ASA Adjudication on Tele Sky Shopping Ltd
22 April 2009
Number of complaints:
A 15-minute teleshopping presentation in Hindi for Ekta’s Karyasiddhi Graha Snati Dhoop (Aromatic Incense Sticks) promoted dhoops (the incense sticks), to light and burn to obtain benefits, such as fortune and peace of mind. The presenters, well-known Indian soap actors, spoke of Ekta Kapoor who had produced the product and introduced experts in the fields of tarot, feng shui and face reading who also promoted the dhoops. The experts and presenters provided responses to audience questions and made claims such as “It is a special dhoop which helps in maintaining peace in the house, and ensures the existence of Goddess Laxmi, or wealth, and is another way of remembering God" and "Ekta had experienced a vast improvement in her life by lighting a Grah Droop everyday. So she thought ... why not make a dhoop of her own … Today, along with us, you have learnt that by lighting the Graha Shanti dhoop, it is so easy to make your life much better."

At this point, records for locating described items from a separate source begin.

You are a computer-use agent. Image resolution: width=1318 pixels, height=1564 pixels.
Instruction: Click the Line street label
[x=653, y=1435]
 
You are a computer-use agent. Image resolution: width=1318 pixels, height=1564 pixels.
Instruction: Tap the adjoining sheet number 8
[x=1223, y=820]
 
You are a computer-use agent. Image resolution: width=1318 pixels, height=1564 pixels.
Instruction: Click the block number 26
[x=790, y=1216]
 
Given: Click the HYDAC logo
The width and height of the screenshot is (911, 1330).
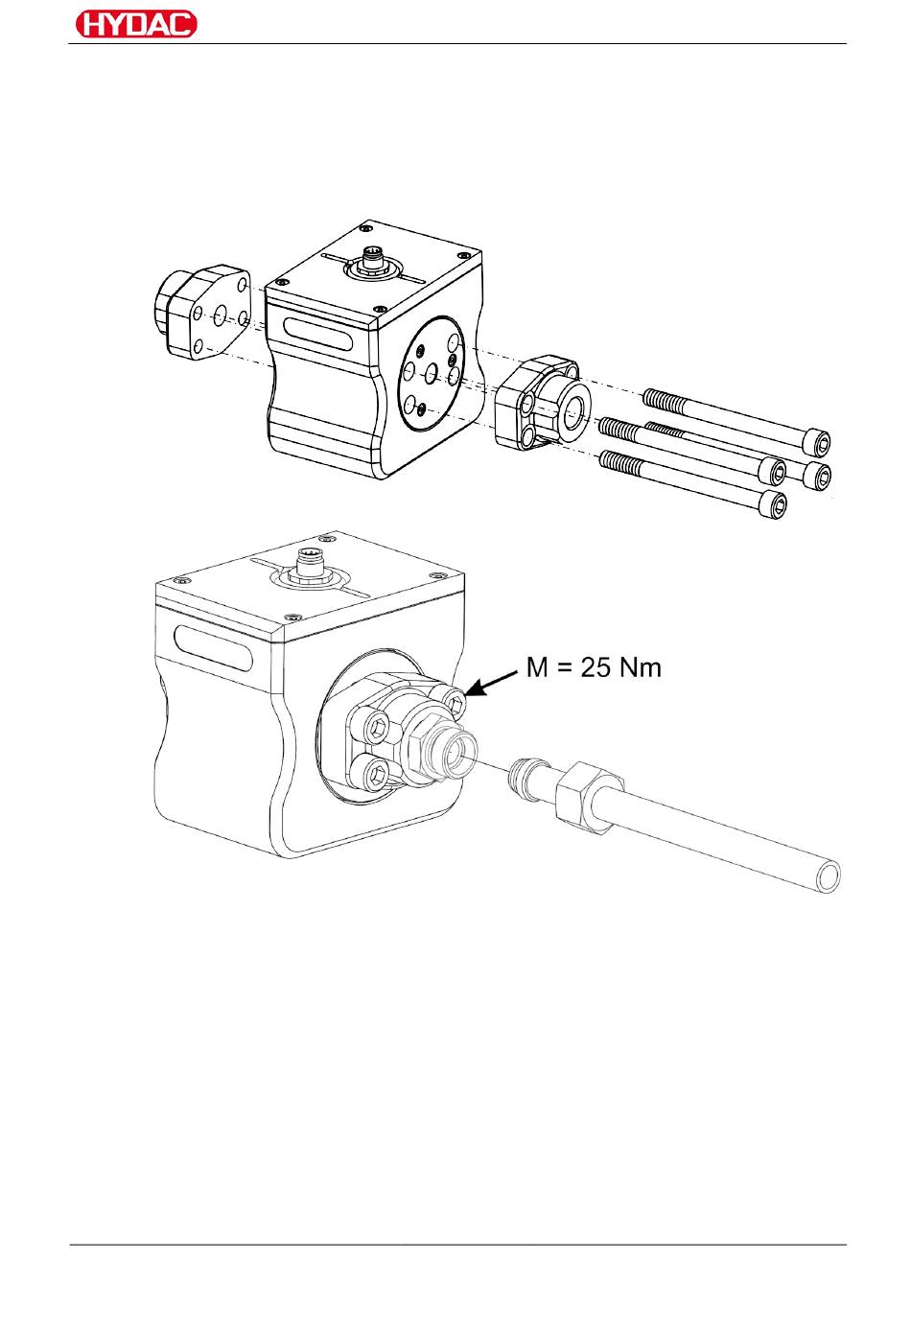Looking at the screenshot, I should (134, 24).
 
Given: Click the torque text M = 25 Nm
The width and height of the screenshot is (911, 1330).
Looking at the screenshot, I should (595, 667).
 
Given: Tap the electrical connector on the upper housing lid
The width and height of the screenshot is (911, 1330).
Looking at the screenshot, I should (369, 259).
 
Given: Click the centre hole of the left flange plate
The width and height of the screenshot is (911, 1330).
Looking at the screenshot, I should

Three viewers questioned whether the presentation was misleading, because it continuously implied that using the dhoops would bring success, good fortune and wealth.
BCAP TV Code
Clearcast said the burning of incense sticks was commonplace in many cultures, with the purpose of creating a more congenial atmosphere for spiritual or contemplative behaviour, such as meditation or prayer. They said any implied claims in the presentation relating to a favourable change of personal circumstances were clearly associated with spiritual or contemplative behaviour, rather than suggesting these changes were provided by the dhoops. They said the dhoops were a tool to aid positive thinking which in turn could lead to greater personal fulfilment. They added that the presentation was transmitted on a specialist channel where the audience had knowledge and experience of the dhoops and understood their role in meditation and prayer.

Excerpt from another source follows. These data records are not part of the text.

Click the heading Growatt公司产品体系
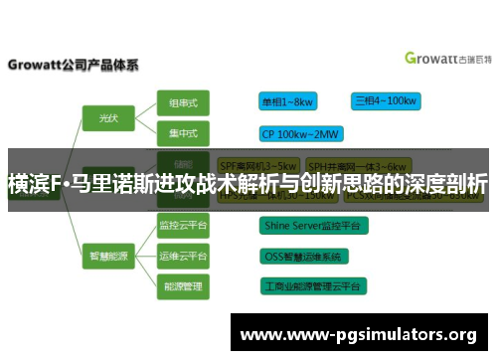(x=74, y=66)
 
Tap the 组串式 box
(x=183, y=101)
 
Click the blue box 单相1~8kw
(x=288, y=101)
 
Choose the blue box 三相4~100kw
(x=385, y=100)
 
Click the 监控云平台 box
(x=183, y=226)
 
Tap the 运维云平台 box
(x=183, y=256)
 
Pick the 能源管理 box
(x=183, y=285)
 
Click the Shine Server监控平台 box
(x=314, y=226)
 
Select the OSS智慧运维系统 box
(x=302, y=256)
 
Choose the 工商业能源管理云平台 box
(x=313, y=285)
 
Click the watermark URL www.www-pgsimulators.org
(x=360, y=333)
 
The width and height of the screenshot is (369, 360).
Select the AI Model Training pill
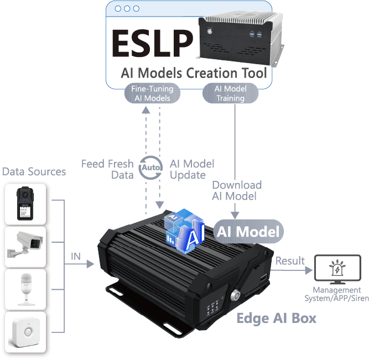coord(230,93)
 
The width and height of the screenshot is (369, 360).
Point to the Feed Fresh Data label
coord(107,169)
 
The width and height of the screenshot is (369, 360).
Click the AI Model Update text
coord(191,169)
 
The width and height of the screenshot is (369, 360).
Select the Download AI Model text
coord(237,190)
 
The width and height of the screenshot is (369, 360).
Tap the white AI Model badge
coord(248,231)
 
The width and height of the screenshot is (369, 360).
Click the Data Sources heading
coord(34,171)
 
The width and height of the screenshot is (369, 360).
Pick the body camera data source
coord(25,204)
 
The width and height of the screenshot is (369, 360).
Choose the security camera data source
coord(25,246)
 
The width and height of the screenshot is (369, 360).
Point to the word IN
coord(76,257)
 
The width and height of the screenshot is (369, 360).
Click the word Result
coord(290,260)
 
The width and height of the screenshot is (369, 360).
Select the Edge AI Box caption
coord(277,318)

The advertiser did not provide any additional comments.
The ASA noted that the dhoops were intended for use as an aid to meditation or as part of a ritual and that the intended audience was likely to be familiar with that type of product. While we noted the presentation generally concerned the positive effects of the dhoops on the user's mental well-being and peace of mind, we noted the presentation included claims which also suggested the dhoops brought material gains such as fortune, wealth and personal success, for example "It is a special dhoop which ... ensures the existence of Goddess Laxmi, or wealth" and "Ekta had experienced a vast improvement in her life by lighting a Grah Droop everyday." We also noted that the ad used well-known people to promote the benefits of the product and that the creator, presenters and experts were all presented as very successful in their fields and lives. We considered that their endorsement of the dhoops suggested there was a direct connection between the effects of the dhoops and their personal success.
Because we considered the ad claimed the dhoops could directly affect users' personal circumstances by bringing them fortune, wealth and personal success, and because we had not seen evidence which substantiated those claims, we concluded the ad was misleading and could exploit vulnerable people.
The ad breached CAP (Broadcast) TV Advertising Standards Code rules 5.1.1 (Misleading advertising), 5.2.1 (Evidence), 5.2.2 (Implications), 10.1 (Religion, faith and systems of belief), 10.4 (Superstition).
The ad must not be broadcast again in its current form.